Tarab is an Arabic word that doesn't readily translate
into English, but it might be best defined as the ecstatic
surrender one can experience when listening to music.
Through installation, performance, and composition,
Sprod reinterprets the physical detritus of the landscape
within a hypothetical topography where dirt, soot, and
smog emerge as privileged materials, in to which he
has grafted the potential for a transcendent response.
Field recordings are fundamental to this creative process,
bolstered by sympathetic sounds activated by Sprod's
own hands rummaging through crumbling leaves, rusted
bits of metal, broken concrete, and shattered glass,
just to name some of the more obvious sources. Wind
Keeps Even Dust Away is only the second documentation
of Sprod's compositions; yet, it is an accomplished
work on par with the best of contemporary sound ecologists
(e.g. Chris Watson, Eric La Casa, Toshiya Tsunoda, etc.).

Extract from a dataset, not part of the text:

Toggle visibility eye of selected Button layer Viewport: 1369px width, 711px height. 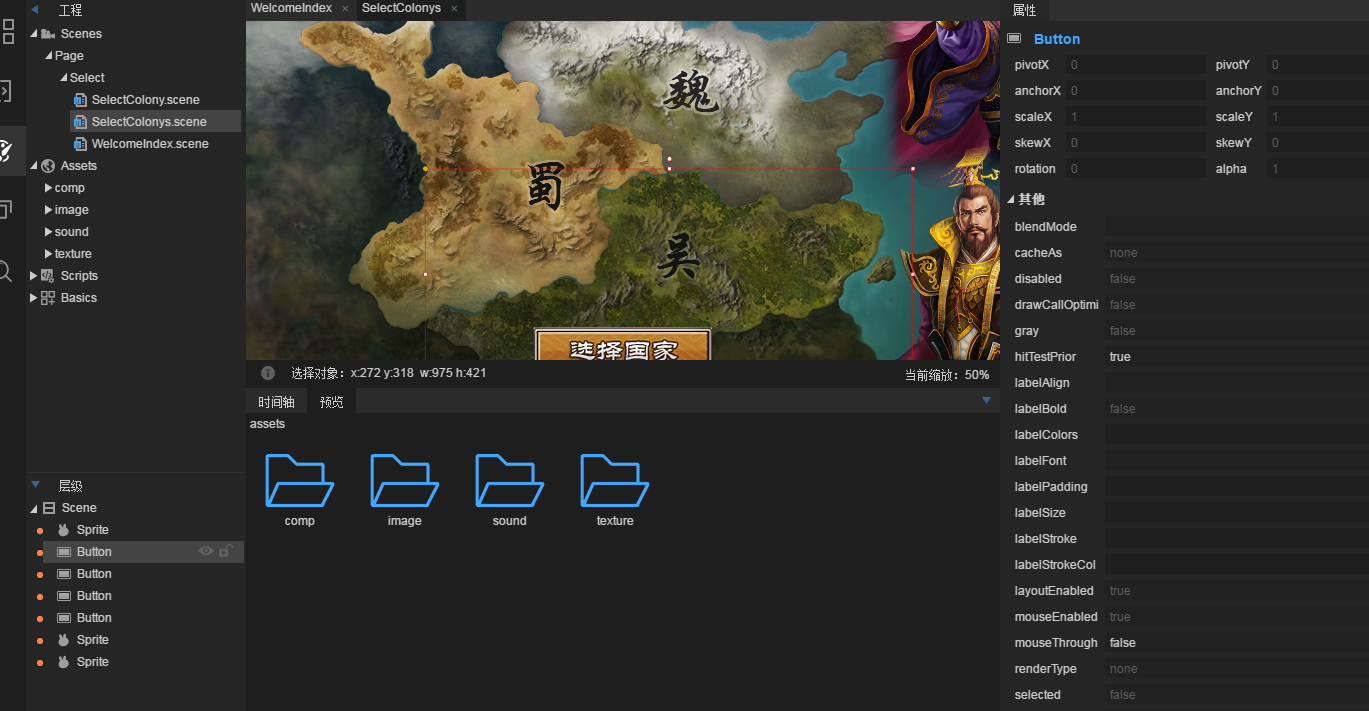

On this album, Sprod presents an intertwining series
of compacted collages that tease aquatic references
from abandoned and overlooked sites of the arid Australian
landscape. Every sound of a pipe gurgling with water
is but a mirage of sand, rust, and dirt cleverly tricking
the audience's collective ear. With its subtle transitions
and evolving sound structures, Wind Keeps Even Dust
Away figures into the models of psycho-geographical
wandering, as Sprod explores sets of roughly cut textures,
resonant frequencies, and atmospheric vibrations that
are intrinsic to an imagined space and then shifts into
another with its particular idiosyncrasies. While the
ecstasy that the word tarab implies may not be an immediate
reaction to this album, wonder and discovery certainly
are as experienced through this exemplary album of re-engineered
sonic dislocation.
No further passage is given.